Inevitably, the legal aspects of data ownership are also complex—interestingly, the GDPR does not mention “data ownership.” The EU Inception Impact Assessment on European Free Flow of Data Initiative Within the Digital Single Market 18 drew attention to the legal uncertainty about data ownership, observing that “personal data cannot be ‘owned’ in the EU, but strict rules on access and use by anyone other than the person to whom the data refer are in place,” and going on to note that “a gap exists with regard to ‘ownership’ of nonpersonal data, particularly nonpersonal data that are machine generated.”

van Asbroeck et al. 19 have reviewed the legal aspects in the EU, commenting that “the current legal framework relating to data ownership is not satisfactory…. No specific ownership right subsists in data and the existing data-related rights do not respond sufficiently or adequately to the needs of the actors in the data value cycle.” As one might expect, one complication is the lack of legal harmonization across jurisdictions. They also point out that “the issue of data ownership is even more complicated by the data value cycle, which can be rather complex and involves numerous stakeholders. This increases the difficulties in determining who could or would be entitled to claim ownership in data.
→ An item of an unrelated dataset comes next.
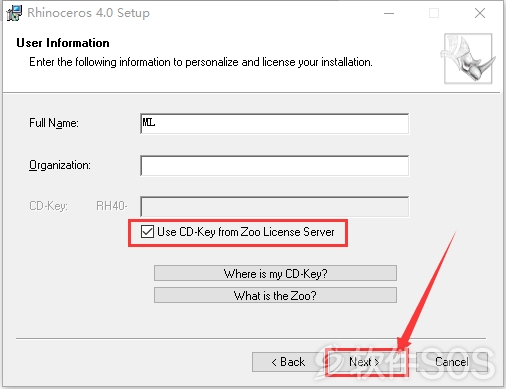Click the greyed-out maximize window button

pos(434,13)
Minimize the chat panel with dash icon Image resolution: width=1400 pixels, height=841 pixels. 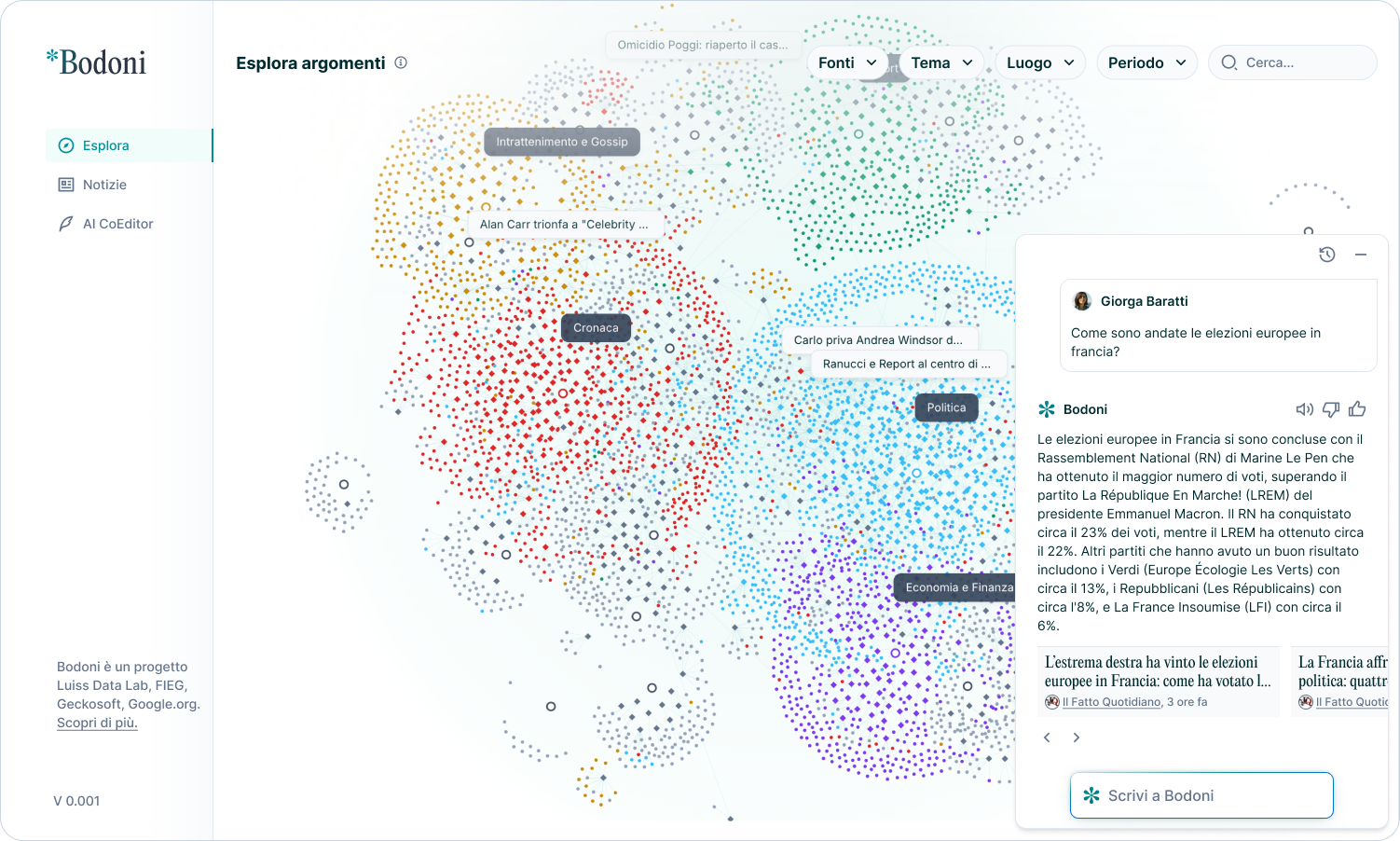[x=1361, y=255]
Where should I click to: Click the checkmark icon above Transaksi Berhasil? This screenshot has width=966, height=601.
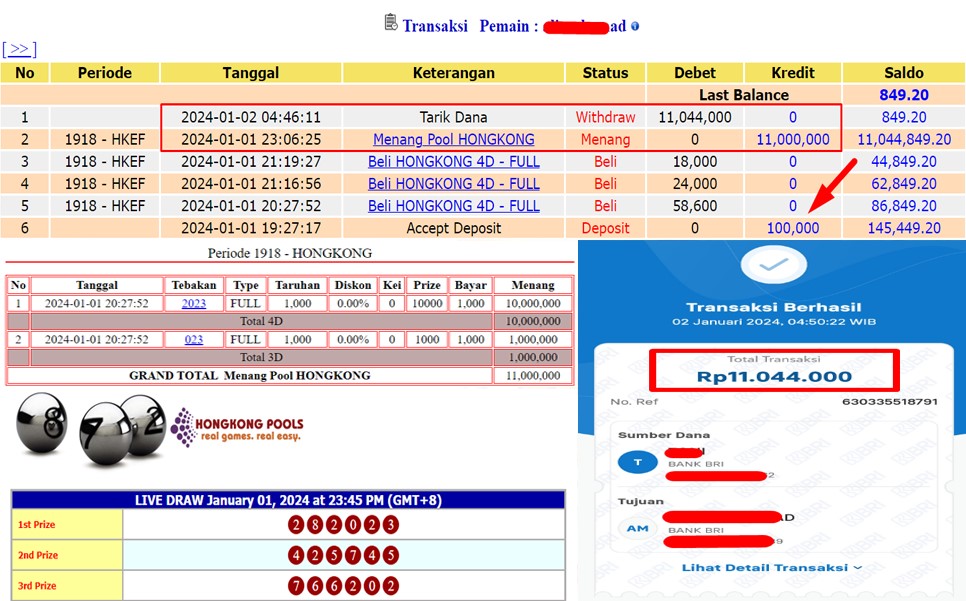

Many of such stakeholders may attempt claiming ownership in data because, for instance, they create or generate data, or because they use, compile, select, structure, reformat, enrich, analyze purchase of, take a license on, or add value to the data.” So it is not simply the effort of collecting the data in the first place, which might confer ownership, but the effort of manipulating as well.

In more detail, among the conclusions reached by van Asbroeck et al. 19 are the following:

case law at EU level does not explicitly recognize an ownership right in data;

that personal data are not necessarily owned by the individual, so that an ownership right for data controllers or processors (as defined in the GDPR) cannot be excluded, but that this would be subject to the individual's control over his or her personal data;

the principles relating to ownership of physical entities are not always relevant to data;

there are many regulations that may impact “a company's control of, the access to, or the rights in data”; and

none of intellectual property rights or trade secrets provides “adequate protection of (ownership in) data.”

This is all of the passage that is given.